Reading text:
——————
MILAN — This year marks a milestone anniversary for the International Talent Support contest, also known as ITS, which is turning 20 and finally gearing up to unveil ITS Arcademy, a multipurpose space founder Barbara Franchin had envisioned already pre-pandemic.
The competition’s award ceremony will take place in Trieste, Italy, on Sept. 9 and 10.
Returning to the IRL format forwent over the past two years due to the point pandemic, the talent search is opening applications Thursday until May 8. Fashion and design creatives are asked to submit their collections based on the “Ark of Creativity” theme, nodding to the many designers spotlighted by ITS over the years.
ITS prides itself on having supported talents spanning from Demna, currently creative director of Balenciaga; Matthieu Blazy, the freshly installed Bottega Veneta creative director, as well as London darling Richard Quinn and Iceberg’s James Long, among others.
“For 20 years, the ark of ITS has been navigating the seas of creativity recovering extraordinary projects from the waters, resisting with all its might the forces of decay,” Franchin said. “The body of works is precious because it represents our legacy for the future: pure creative seeds ready to germinate, bringing the magic of this heritage to new generations, through knowledge and inspiration.”
This year’s winners are expected to be unveiled in July ahead of the award ceremony. They will be rewarded with funds and mentorship programs offered by ITS’ longtime partners the OTB Group, Pitti Immagine, Swatch and Lotto, as well as eyewear giant Luxottica, which is joining the roster of sponsors this year for the first time.
The September ceremony will also mark the unveiling of ITS Arcademy, a space built on the extensive archives the talent search has amassed over 20 years and which include 14,000-plus portfolios, more than 1,000 fashion pieces and dozens of accessories and jewels. In addition to the exhibiting spaces, ITS Arcademy will host workshops, educational and training activities involving former finalists, winners and jurors.
The sprawling headquarters covering 7,000 square feet were originally supposed to be unveiled in 2020, before the pandemic scuppered the plans.
Celebrating the milestone, Franchin called on famed French fashion historian Olivier Saillard to curate the seminal exhibition, titled “La Prima Mostra,” or “The First Exhibition” in English, based on the talent search’s archives.
Saillard touted Franchin’s and her team’s curatorial approach to holding an archive for two decades, which “will testify to the future the enormous vitality of contemporary creativity in fashion. It is our responsibility to stage it, to present it with respect for the talent of each creator.”
He said the exhibit will be centered on “an introspective journey that invites each of us to the precious discovery of each of the authors,” marking a different approach for him compared to previous shows he has curated on the established couturiers and creators of the 20th and 21st centuries.
——————
Supplied material:
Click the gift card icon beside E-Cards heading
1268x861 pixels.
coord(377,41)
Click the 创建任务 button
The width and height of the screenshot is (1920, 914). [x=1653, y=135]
——————
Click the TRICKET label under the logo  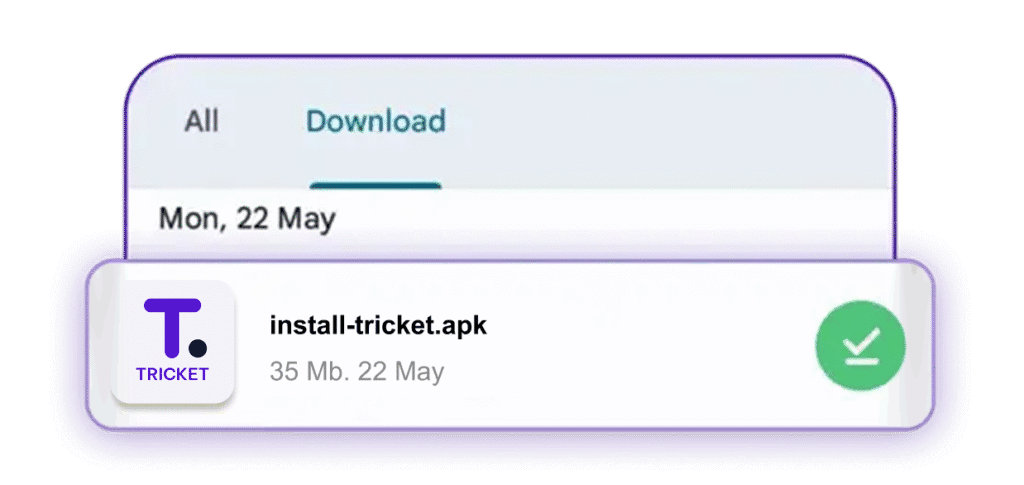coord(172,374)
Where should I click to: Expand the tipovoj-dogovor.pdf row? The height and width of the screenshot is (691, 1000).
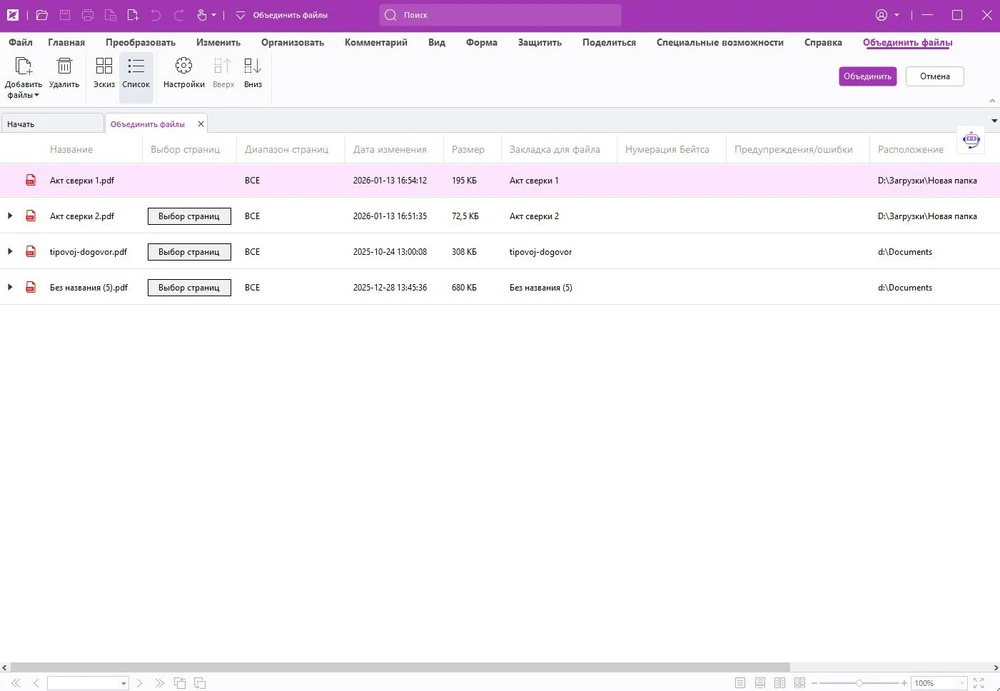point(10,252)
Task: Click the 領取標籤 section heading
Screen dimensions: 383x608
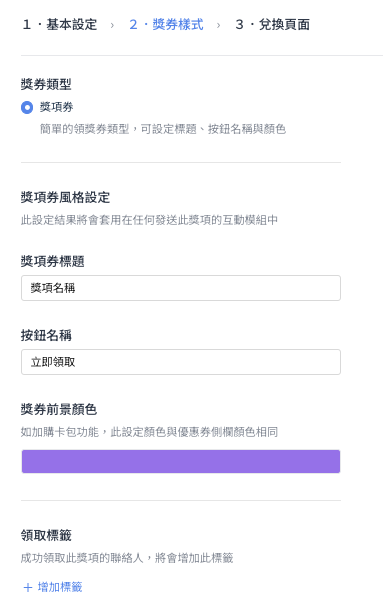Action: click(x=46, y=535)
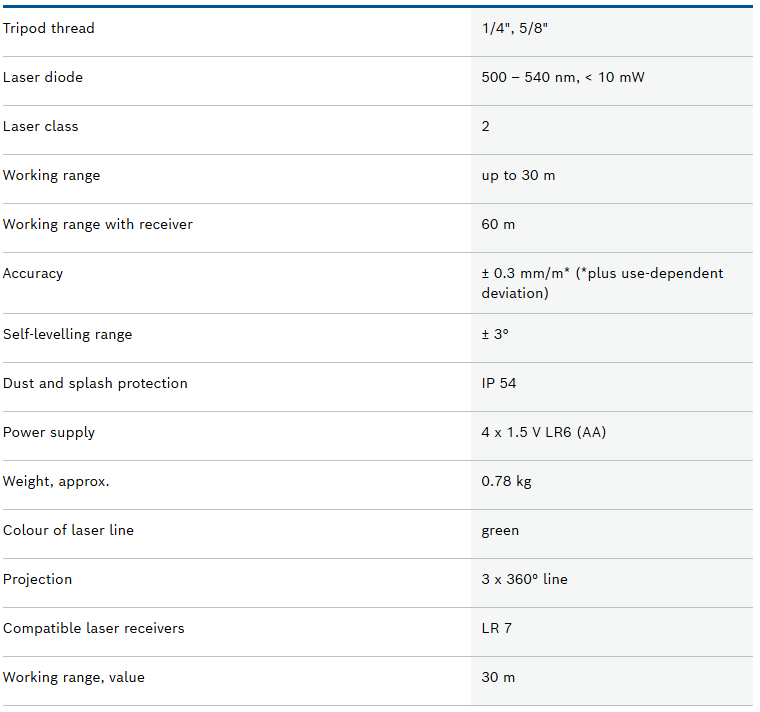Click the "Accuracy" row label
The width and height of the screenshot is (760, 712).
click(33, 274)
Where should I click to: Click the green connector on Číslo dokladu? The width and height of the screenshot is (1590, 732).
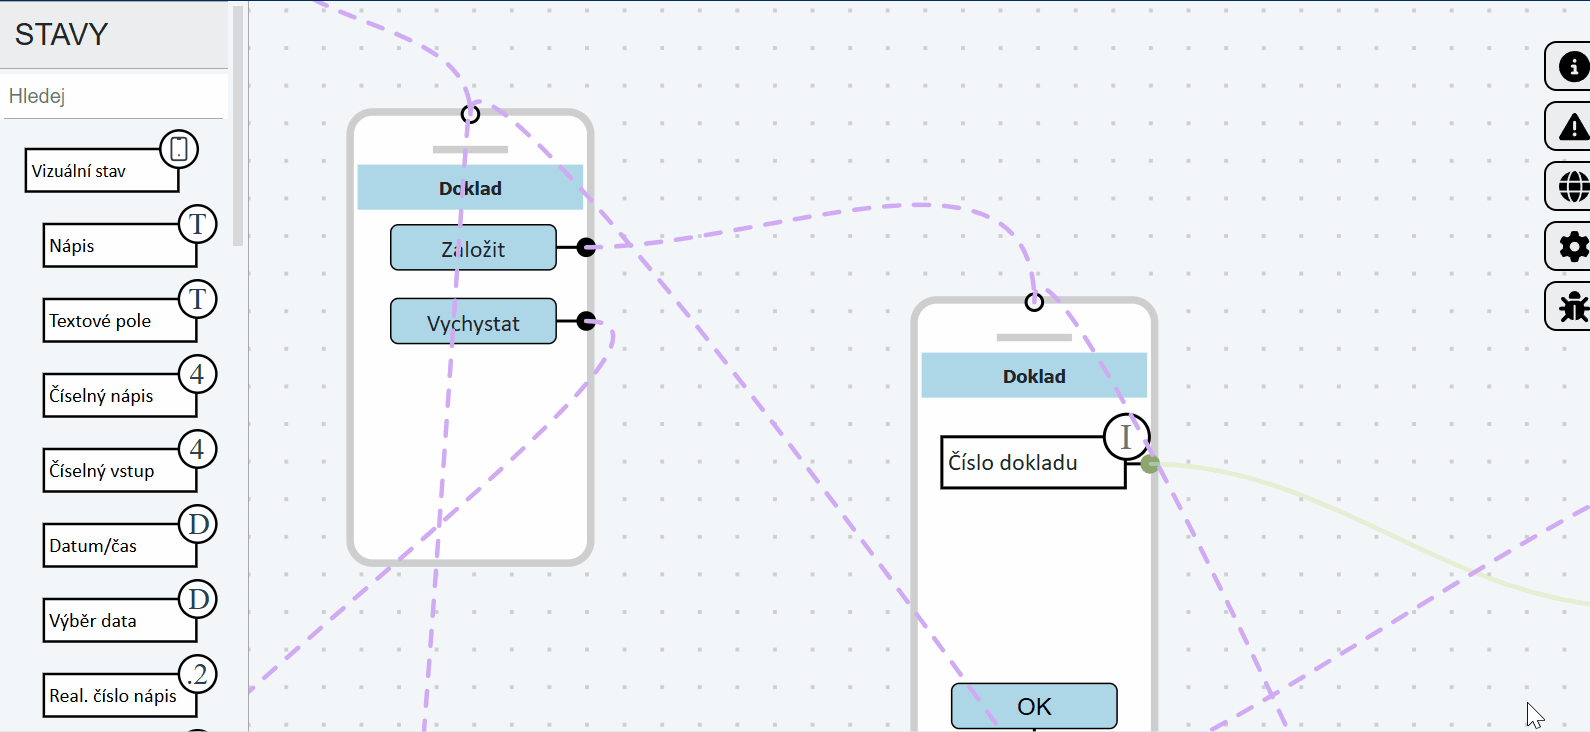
——————
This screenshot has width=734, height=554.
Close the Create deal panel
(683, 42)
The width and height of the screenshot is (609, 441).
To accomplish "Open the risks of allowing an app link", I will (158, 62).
——————
Work order 1: In the article on the ITS contest, rewrite the passage starting with "The September ceremony" and going on through "winners and jurors.", changing "workshops" to "seminars".
Work order 2: In the article on the ITS contest, which company is joining the roster of sponsors for the first time this year?

Task response 1:
The September ceremony will also mark the unveiling of ITS Arcademy, a space built on the extensive archives the talent search has amassed over 20 years and which include 14,000-plus portfolios, more than 1,000 fashion pieces and dozens of accessories and jewels. In addition to the exhibiting spaces, ITS Arcademy will host seminars, educational and training activities involving former finalists, winners and jurors.

Task response 2: Luxottica, the eyewear giant.